Like you, we are deeply concerned about the impacts of synthetic drugs. Our City Council has acted by passing a resolution calling upon the Legislature to act rapidly to pass new law prohibiting the sale and possession of these synthetic drugs. Council’s resolution also called upon our merchants to voluntarily stop selling this type of substance. We can’t force them to stop until we have a law to enforce.
As you may know, each chamber of the Michigan Legislature has passed a bill to counteract these substances. Those bills are expected to be combined this week and a final law on the Governor’s desk for his signature by Thursday taking effect on July 1st. Although many local communities are passing ordinances the impact of local ordinances for law enforcement is minimal. Local communities do not have the power to add any substance to the state’s Controlled Substance Act and without that local ordinance is simply not effective. A state law is simply the most effective way to impact a problem of this size and nature. Like many things, it seems simple but it is not.
In fact the Legislature passed law in October 2011 which was believed at that time to outlaw these substances. The off shore manufacturers reacted immediately by changing the compounds of this stuff which is known by as K-2, Spice, bath salts, Ninja and many, many more names, making it legal once again and evading the law. Many of the packets say “Not for Human Consumption” right on them. The merchants argue they don’t know what is legal and what is illegal. There was an excellent article in the Detroit Free Press yesterday, Cayman Chemical helps law enforcement fight K2, Spice drugs | Detroit Free Press | freep.com ,which gives some insight into the complexity of recognizing these compounds in order to prohibit them.

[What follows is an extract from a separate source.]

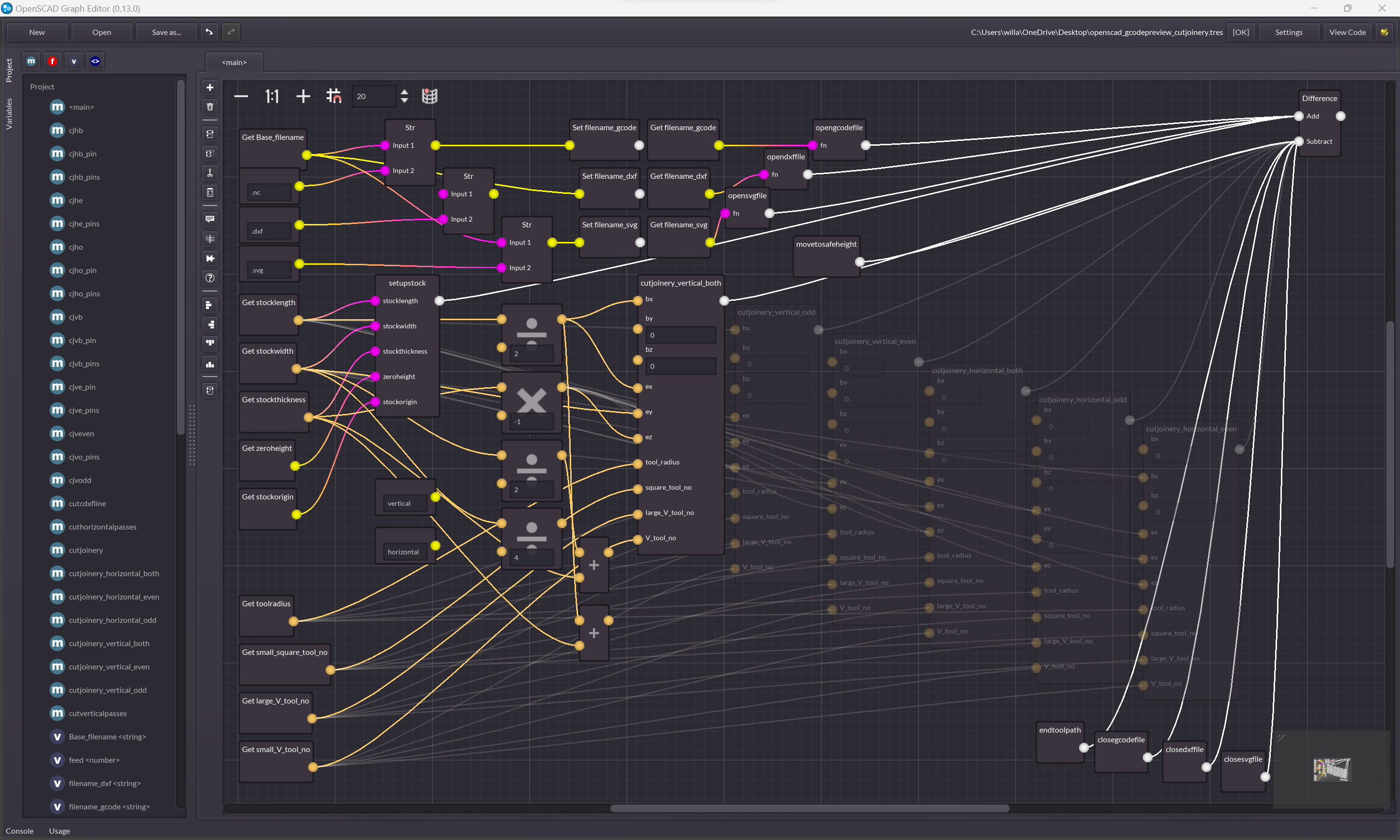The height and width of the screenshot is (840, 1400).
Task: Select the <main> graph tab
Action: pyautogui.click(x=234, y=62)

Because of the previous reaction to the law, the Legislature proposes to give authority to public health officials to make temporary prohibitions for substances until the Legislature can react, avoiding the previous problem. The Federal government has also been playing the same cat-and-mouse game with the manufacturers in their efforts to get control of the importation problem.

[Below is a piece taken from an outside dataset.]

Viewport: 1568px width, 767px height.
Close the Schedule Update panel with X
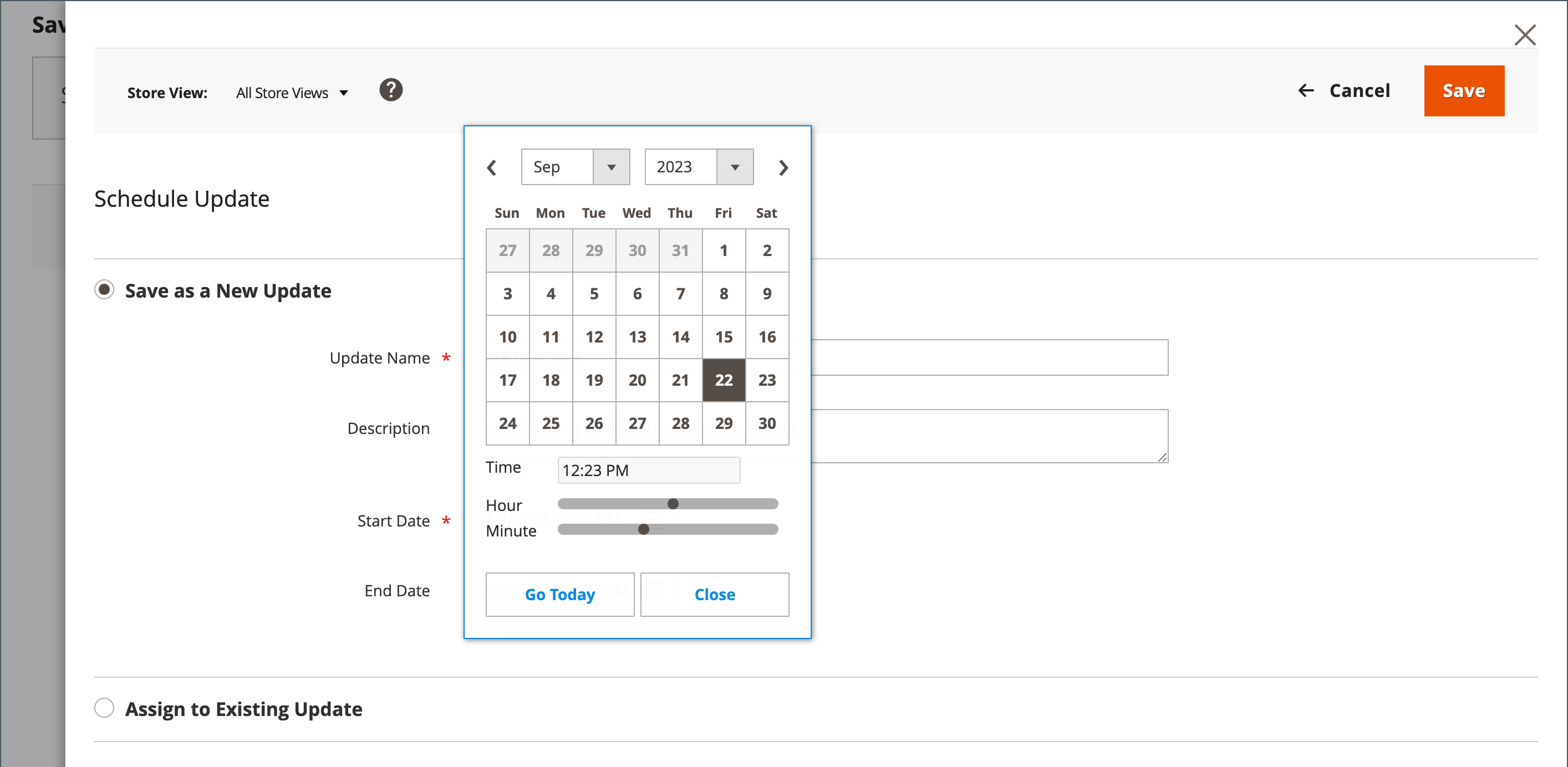coord(1524,35)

The Michigan Department of Community Health has published a helpful fact sheetK2_Spice-_General_Fact_Sheet_384278_7.
We want a law we can enforce. But we don’t want one that can be struck down, or evaded or avoided. As soon as the state law takes effect, I can assure you that we will act to see that prohibited substances are removed from retailers in our city.
We continue to urge all parents and persons in contact with young people to have candid conversations about the dangers of these substances.